Tanpa ragu Ayu duduk di samping Rahman. Meraih tangan kanan pria itu dan mencium punggung tangannya. Rahman sontak mencium kening wanita itu.

"Mas!"

"Rahman!"

Ayu dan Bu Mirna sama-sama terkejut melihat kelakuan Rahman. Lalu, pria itu mendapat pukulan telak di punggungnya.

"Kok, dipukul, sih, Bu!" protes Rahman mengusap punggungnya yang terasa panas.

"Kamu ngapain main nyosor aja? Baru kenalan, loh, belum halal." Bu Mirna memperingatkan.

Ah, Bu Mirna bahkan masih ingat dosa. Padahal tanpa perasaan dia yang merencanakan untuk menikahkan Rahman tanpa sepengetahuan istrinya. Tidak memikirkan perasaan menantunya sama sekali.

Rahman nyengir sambil menggaruk tengkuknya yang tidak gatal. "Maaf kebiasaan."

Ayu jadi salah tingkah dibuatnya. Meski dalam hati dia bersorak gembira karena mampu mencuri perhatian Rahman sejak pertemuan pertama.

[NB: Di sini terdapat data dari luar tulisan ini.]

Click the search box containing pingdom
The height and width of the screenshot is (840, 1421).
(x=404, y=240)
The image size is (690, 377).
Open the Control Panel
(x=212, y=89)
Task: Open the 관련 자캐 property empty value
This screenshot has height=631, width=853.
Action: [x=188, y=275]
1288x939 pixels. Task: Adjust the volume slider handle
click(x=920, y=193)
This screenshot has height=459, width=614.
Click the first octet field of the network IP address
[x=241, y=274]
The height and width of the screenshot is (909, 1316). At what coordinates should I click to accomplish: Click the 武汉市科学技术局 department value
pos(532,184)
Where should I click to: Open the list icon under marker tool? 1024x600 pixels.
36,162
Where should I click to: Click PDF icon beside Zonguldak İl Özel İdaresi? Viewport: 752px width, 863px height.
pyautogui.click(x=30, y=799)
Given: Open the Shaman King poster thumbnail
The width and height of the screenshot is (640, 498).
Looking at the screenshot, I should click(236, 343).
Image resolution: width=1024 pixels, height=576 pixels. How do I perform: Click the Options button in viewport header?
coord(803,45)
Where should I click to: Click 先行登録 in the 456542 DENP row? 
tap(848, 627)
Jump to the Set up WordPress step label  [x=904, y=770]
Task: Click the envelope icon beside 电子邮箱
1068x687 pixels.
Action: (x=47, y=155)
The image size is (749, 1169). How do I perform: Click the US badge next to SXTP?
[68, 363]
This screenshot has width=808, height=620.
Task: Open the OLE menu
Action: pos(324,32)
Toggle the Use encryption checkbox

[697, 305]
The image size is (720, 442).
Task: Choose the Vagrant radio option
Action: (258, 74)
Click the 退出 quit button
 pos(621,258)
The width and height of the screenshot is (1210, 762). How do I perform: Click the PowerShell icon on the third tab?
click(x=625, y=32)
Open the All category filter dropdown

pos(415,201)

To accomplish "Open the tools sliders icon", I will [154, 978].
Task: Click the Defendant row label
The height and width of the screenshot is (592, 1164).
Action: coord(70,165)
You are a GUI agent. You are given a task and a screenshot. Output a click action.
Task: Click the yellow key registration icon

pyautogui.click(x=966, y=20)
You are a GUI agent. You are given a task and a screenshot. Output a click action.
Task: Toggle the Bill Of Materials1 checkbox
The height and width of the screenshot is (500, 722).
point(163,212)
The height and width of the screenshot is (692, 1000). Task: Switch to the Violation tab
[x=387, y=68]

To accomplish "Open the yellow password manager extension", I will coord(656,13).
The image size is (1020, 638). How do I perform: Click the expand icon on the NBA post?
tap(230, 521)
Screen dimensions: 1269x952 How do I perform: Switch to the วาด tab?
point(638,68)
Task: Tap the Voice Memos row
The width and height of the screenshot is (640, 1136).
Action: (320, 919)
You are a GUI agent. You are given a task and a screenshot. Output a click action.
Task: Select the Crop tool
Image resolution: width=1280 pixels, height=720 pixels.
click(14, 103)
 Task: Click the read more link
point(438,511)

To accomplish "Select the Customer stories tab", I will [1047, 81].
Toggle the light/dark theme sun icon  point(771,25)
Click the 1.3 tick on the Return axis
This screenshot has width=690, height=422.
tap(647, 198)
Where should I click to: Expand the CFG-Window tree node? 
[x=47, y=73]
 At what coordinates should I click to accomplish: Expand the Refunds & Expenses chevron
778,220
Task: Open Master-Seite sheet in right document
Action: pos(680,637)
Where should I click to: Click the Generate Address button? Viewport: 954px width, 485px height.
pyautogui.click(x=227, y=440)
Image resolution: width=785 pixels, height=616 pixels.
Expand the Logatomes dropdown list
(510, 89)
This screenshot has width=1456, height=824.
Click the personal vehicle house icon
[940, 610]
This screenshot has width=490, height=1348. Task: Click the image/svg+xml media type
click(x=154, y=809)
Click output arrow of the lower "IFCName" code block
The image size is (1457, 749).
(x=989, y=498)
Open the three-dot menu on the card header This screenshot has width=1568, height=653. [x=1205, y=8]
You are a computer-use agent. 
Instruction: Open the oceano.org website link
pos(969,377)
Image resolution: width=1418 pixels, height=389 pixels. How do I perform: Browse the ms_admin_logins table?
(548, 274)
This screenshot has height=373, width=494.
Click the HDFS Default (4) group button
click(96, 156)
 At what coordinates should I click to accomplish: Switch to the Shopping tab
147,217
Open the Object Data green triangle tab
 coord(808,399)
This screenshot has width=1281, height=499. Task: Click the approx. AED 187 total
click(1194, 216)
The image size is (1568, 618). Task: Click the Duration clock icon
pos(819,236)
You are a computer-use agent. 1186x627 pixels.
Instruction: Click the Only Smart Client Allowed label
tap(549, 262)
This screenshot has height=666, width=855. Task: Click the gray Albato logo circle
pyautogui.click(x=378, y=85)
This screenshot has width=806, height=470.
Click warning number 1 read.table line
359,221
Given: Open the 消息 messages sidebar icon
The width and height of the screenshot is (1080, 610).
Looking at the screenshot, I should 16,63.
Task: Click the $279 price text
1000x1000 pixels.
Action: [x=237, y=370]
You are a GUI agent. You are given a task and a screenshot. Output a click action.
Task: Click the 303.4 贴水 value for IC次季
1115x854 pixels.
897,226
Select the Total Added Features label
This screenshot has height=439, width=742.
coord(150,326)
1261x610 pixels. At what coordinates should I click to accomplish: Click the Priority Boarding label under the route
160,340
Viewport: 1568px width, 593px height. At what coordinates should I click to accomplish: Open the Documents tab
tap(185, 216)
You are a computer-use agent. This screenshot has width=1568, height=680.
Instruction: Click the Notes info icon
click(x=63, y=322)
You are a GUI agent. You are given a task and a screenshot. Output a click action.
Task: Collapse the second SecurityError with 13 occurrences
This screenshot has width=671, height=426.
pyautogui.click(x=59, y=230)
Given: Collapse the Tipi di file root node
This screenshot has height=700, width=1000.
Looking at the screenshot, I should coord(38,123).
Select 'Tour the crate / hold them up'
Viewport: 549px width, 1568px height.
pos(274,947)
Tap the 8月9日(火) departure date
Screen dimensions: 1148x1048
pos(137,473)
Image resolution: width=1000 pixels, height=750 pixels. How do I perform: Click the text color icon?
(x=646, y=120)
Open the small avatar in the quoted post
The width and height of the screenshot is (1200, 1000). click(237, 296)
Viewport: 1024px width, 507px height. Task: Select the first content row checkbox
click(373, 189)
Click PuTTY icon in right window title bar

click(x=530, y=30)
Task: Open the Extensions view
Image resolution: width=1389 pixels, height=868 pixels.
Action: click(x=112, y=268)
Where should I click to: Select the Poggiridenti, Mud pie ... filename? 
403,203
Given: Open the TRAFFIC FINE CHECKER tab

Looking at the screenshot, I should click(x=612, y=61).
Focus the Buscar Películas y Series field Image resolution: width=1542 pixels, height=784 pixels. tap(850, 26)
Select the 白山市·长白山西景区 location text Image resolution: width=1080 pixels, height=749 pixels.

"Enggak apa-apa, kok, Bude. Nanti juga halal. Hitung-hitung belajar sejak dini."

"Tuh, kata Ayu aja enggak apa-apa, Bu. Kok, malah Ibu yang sewot," ujar Rahman memberi pembelaan.

Bu Mirna menepuk jidat. Anak dan calon menantunya sepertinya sama-sama sudah tidak tahan untuk menikah. Kalau begitu, dia harus mempercepat rencananya. Jika tidak, bisa kebablasan mereka.

'Eh, tapi kalau mereka kebablasan, kan, sudah pasti rencanaku untuk menikahkan mereka enggak bakalan gagal. Bakalan mulus seperti jalan tol,' gumam Bu Mirna di dalam hatinya.